### Task statement:
If a line in the entries contains the string "status", include that line in your answer.

Excerpts from a dataset:
§

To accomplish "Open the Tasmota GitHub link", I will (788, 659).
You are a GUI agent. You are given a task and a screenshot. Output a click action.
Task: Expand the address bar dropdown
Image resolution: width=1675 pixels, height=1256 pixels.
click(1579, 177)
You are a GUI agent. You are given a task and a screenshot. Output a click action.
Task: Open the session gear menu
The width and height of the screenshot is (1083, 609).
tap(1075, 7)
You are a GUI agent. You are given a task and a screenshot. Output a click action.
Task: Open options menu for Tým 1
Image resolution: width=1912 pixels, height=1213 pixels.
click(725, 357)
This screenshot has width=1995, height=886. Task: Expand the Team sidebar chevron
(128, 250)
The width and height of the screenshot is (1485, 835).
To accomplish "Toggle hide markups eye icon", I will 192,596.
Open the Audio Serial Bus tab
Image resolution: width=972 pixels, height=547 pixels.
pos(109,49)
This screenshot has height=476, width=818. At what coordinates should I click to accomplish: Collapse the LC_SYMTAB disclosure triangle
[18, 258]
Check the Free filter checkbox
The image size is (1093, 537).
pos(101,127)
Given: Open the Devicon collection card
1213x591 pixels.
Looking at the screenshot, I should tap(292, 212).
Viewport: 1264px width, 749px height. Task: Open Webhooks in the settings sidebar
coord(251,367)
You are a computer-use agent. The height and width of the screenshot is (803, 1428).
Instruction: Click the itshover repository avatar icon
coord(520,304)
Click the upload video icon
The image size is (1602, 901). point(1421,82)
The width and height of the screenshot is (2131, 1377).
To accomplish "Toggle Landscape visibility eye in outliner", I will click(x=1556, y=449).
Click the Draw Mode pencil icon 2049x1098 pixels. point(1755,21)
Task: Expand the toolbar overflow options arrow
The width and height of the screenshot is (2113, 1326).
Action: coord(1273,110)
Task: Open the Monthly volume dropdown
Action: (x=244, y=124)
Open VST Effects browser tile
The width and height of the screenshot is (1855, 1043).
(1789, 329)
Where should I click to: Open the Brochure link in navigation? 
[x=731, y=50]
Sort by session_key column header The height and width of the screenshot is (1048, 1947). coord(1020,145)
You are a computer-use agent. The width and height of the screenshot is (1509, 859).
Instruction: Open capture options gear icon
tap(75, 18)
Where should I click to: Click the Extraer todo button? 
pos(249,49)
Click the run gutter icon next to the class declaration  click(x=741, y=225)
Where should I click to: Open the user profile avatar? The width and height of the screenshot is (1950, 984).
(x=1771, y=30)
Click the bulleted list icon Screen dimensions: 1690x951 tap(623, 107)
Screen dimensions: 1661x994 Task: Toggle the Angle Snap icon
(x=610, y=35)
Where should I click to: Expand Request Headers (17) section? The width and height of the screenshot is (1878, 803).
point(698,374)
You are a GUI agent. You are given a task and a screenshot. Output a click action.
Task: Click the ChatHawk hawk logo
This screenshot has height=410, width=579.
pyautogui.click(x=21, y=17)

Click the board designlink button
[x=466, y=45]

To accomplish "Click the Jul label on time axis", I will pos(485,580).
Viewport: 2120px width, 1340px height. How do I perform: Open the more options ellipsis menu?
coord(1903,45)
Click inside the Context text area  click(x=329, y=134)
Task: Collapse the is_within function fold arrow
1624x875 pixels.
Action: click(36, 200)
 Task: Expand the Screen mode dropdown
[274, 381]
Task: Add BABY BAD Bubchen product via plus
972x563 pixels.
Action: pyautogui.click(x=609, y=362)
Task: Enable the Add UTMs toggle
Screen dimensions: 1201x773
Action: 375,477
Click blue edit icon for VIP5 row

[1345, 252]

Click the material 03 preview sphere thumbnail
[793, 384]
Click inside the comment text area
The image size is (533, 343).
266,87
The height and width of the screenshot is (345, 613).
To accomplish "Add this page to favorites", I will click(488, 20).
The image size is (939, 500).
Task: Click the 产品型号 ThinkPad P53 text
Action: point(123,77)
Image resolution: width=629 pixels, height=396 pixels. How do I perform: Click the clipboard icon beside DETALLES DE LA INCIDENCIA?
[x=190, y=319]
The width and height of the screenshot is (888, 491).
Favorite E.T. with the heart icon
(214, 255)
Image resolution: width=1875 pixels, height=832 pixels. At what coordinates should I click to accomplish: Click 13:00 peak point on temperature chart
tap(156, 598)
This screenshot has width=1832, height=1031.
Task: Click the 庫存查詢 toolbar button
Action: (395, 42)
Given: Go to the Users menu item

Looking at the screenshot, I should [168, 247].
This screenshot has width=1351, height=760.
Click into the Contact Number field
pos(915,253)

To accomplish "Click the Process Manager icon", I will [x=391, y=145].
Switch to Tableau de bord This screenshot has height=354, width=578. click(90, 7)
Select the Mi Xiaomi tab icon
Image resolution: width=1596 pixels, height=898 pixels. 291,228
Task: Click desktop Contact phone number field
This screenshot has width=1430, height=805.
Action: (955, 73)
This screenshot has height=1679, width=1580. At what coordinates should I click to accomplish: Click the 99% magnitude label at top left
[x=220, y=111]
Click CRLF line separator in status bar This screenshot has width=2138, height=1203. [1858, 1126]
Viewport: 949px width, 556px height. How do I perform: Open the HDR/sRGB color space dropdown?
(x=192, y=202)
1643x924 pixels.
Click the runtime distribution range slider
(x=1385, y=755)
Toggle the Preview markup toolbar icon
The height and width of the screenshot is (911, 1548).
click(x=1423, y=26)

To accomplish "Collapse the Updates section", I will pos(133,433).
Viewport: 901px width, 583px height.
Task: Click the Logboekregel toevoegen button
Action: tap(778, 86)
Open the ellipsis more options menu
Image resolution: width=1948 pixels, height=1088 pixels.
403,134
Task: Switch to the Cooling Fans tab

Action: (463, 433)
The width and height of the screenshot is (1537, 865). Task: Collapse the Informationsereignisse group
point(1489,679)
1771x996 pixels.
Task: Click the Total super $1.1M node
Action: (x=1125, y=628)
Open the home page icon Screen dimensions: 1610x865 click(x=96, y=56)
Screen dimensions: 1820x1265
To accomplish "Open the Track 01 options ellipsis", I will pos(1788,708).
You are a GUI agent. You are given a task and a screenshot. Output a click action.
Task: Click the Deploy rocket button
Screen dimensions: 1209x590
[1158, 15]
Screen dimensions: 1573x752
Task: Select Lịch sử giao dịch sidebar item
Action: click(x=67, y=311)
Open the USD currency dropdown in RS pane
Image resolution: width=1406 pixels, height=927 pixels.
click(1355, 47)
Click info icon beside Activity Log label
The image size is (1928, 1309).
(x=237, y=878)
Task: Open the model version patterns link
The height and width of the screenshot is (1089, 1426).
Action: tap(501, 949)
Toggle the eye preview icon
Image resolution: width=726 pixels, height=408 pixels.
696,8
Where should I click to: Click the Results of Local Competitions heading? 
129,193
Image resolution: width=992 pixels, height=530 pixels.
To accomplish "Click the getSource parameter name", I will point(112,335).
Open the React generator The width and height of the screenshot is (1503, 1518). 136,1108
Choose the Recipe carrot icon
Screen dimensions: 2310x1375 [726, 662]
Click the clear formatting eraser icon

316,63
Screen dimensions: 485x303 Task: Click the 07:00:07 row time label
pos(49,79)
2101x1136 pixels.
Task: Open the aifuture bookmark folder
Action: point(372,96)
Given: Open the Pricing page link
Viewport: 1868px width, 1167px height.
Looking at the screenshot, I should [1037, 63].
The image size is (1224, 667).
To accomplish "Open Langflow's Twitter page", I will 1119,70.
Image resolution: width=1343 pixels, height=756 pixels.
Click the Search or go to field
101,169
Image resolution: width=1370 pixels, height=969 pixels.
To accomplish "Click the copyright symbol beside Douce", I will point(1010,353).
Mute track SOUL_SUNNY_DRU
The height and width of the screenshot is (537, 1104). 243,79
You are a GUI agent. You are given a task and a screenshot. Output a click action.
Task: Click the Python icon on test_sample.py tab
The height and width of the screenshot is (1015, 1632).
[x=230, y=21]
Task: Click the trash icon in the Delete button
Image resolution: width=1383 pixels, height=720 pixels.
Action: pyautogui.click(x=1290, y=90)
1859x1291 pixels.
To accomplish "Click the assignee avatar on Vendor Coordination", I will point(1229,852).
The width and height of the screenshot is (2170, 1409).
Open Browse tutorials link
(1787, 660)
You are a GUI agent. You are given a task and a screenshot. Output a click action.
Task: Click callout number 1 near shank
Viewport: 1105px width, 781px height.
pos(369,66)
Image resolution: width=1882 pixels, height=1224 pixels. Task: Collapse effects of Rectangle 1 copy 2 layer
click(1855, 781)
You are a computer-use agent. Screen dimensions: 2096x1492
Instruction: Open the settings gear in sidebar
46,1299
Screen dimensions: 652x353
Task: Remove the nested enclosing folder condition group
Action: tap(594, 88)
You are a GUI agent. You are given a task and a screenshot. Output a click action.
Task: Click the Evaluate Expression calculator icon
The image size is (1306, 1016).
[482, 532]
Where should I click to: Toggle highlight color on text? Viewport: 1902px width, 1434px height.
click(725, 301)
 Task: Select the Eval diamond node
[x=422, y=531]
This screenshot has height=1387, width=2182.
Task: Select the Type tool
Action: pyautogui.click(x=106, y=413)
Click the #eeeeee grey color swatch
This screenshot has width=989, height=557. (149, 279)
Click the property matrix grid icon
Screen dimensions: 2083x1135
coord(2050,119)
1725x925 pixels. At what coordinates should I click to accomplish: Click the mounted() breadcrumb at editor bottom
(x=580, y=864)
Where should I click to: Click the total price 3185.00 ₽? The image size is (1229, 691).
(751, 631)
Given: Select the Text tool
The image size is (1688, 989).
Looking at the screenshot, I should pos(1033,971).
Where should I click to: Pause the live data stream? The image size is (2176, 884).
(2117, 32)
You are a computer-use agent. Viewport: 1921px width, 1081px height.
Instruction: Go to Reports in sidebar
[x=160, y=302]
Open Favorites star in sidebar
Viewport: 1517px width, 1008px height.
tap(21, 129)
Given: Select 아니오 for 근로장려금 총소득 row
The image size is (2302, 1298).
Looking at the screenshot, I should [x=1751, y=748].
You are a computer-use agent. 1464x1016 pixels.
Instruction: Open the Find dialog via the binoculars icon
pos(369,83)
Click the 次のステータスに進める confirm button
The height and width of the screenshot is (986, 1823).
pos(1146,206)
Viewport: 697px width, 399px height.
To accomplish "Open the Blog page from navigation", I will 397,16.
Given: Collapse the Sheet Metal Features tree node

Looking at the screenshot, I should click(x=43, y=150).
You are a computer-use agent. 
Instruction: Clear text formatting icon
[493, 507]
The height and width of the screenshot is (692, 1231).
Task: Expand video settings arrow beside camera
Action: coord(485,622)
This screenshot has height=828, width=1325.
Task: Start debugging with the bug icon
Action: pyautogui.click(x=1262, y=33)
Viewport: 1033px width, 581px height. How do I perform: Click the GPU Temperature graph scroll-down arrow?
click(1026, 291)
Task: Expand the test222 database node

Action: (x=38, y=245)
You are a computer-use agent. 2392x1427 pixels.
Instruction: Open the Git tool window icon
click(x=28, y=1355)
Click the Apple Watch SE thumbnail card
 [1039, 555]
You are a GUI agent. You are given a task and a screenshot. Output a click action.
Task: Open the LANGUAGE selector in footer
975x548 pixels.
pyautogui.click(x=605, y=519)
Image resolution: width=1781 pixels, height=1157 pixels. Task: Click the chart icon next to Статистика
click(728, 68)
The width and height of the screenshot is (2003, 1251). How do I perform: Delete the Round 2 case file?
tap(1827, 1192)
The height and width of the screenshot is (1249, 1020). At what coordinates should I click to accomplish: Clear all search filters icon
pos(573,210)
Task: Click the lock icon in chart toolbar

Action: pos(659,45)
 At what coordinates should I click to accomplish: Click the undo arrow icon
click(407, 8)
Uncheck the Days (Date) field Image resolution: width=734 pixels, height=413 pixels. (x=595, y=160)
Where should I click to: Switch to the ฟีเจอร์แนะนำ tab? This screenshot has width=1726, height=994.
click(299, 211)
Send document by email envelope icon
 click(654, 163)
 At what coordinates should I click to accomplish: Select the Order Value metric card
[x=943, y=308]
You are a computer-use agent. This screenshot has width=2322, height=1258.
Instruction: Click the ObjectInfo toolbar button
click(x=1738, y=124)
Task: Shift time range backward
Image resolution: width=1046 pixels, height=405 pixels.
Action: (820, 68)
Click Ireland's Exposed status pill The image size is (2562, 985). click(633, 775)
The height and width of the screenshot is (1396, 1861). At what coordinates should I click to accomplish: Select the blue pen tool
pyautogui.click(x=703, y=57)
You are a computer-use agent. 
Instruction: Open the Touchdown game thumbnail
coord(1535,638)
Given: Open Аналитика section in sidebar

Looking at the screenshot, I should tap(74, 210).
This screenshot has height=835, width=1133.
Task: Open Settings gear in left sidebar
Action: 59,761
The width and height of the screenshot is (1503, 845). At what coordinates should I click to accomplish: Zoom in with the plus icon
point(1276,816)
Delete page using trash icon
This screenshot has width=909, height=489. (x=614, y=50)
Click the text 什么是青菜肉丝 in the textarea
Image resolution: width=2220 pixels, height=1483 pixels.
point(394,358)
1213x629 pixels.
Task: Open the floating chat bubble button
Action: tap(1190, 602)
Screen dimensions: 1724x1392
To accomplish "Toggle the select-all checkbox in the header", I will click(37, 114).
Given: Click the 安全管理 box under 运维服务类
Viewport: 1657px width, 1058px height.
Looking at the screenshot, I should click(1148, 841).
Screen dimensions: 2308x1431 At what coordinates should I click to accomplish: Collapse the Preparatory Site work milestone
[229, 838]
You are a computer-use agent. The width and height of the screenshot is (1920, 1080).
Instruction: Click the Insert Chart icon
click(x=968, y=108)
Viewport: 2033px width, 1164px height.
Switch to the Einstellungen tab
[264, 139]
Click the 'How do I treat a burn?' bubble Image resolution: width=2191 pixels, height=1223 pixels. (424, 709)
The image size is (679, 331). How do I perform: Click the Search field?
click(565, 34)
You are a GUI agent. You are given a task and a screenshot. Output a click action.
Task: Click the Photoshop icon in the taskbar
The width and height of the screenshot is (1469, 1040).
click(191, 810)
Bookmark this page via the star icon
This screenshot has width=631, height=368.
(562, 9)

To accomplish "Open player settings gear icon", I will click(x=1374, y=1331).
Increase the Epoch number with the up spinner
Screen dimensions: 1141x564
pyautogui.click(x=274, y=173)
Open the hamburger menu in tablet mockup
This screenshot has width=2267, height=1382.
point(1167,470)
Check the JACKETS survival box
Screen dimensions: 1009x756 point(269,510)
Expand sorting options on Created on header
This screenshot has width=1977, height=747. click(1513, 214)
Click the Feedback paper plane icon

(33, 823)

§

### Answer to this problem:
Click CRLF line separator in status bar This screenshot has width=2138, height=1203. [1858, 1126]
Click Ireland's Exposed status pill The image size is (2562, 985). click(633, 775)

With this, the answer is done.